Achadron is the country betwixt Lochoich and Lochlohy there is a litle burn fra the hill syde that divides, one branch runs to the Westsea into Lochlohy and the other branch runs to the Eastsea through Lochoich.


p 523 offers a similar summary:

Ther is a little Strath betwixt the head of Loch-Lochy, and another small fresche water Loch called Loch-Eawich [Loch Oich], this strath is scarce one myl of length and not the eicht part of a myl in breadth, it is call’d Achadrome supposed be the people therabout to be the middle part of Scotland be the length. there is a stone in a playne in this Strath, cal’d the stone of the rigg of Scotland


These quotations make clear the significance of Achadrom to early geographers. It was a defining point for watersheds.

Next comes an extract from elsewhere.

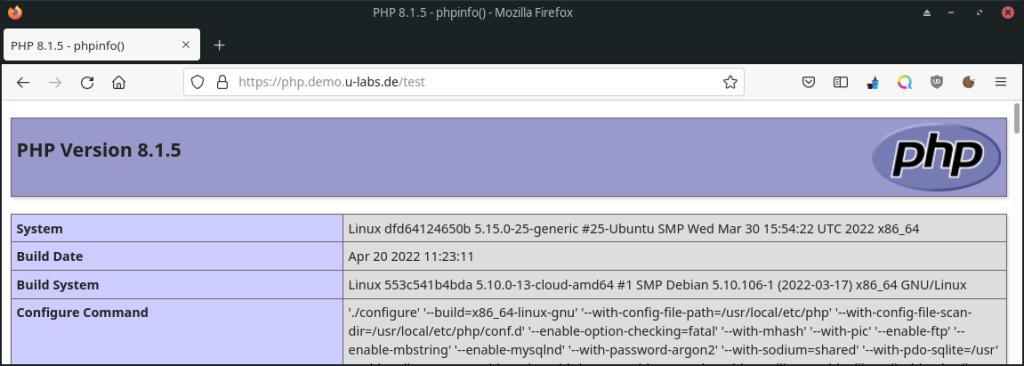Open tracking protection shield panel
Viewport: 1024px width, 366px height.
tap(198, 82)
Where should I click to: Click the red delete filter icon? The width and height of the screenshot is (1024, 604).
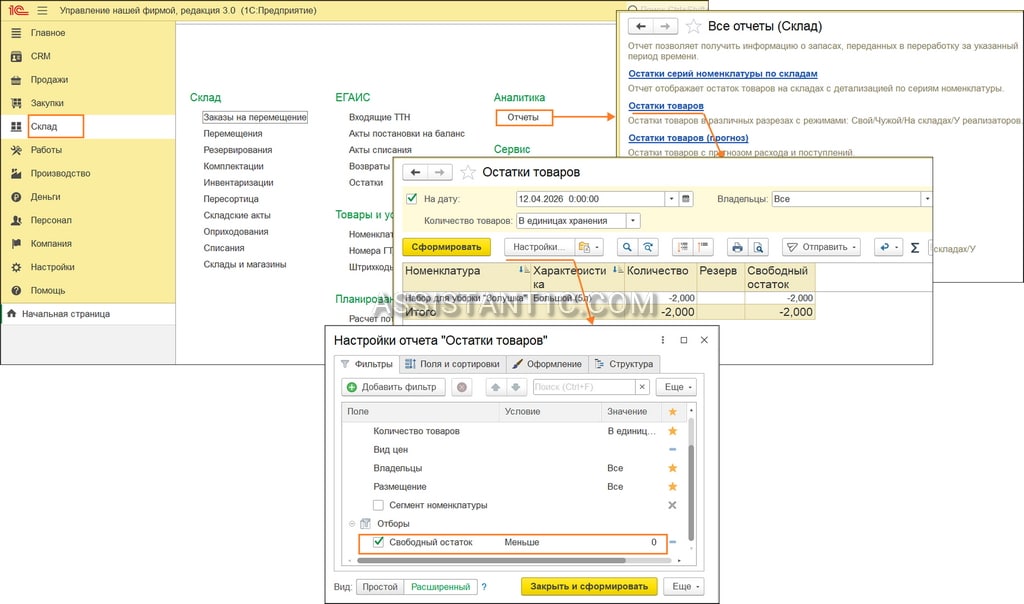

By extension the name Achadrom came to include properties along the banks of Loch Lochy and, at one time or another, all the following were said to be ‘in Achadrom’: Carna or Cama, Glasterbeg, Kinloch & Easter Glaster, Kilfinnan, Cullinross, Laggan, Pitmaglaster (now Balmaglaster) and Shian.


Cullinross, Pitmaglaster and Shian

Cullinross, Pitmaglaster and Shian were reckoned as part of 40m Dochanassie in 1600. Shian was probably rated at 3m, the others at 1m each.


Sliosgarbh & Sleismene

Slios = side, garbh = rough, min = smooth. Slios + garbh = the rough side; Slios + min = the smooth side. The Sliosgarbh was the side south of Loch Garry, rough perhaps because the hills were higher. The same two names apply to the sides of Loch Beoraid, south of Loch Morar.


The pennyland assessment survived in place-names until 1830. Thomson’s map has ‘Ault Lephein’ instead of what is now Allt Leth-bheinne and nearby he marks ‘Lephein & Drinachan’.


Glas Dhoire Mor was further down the West bank of Loch Lochy (NN 2391) and part of the Lochiel estate. Glas Dhoire Beag (NN 2492) was within the Glengarry estate and is marked SW of the present Glas Dhoire (NN 2593). Perhaps this long stretch of the western bank of Loch Lochy was divided in two even within the Glengarry estate; Glasterbeg being the SW section and Easter Glaster being the present Glas Dhoire.



Fraser-Mackintosh refers to a charter from Glengarry to Lundie presumably c. 1631. The phrase he gives is ‘the half of Davoch of Faichaam, extending to 5 merks of land’. I am not sure if Faichem should be regarded as originally a half-davach or a whole davach. If the latter then it probably included one or more of its neighbouring settlements.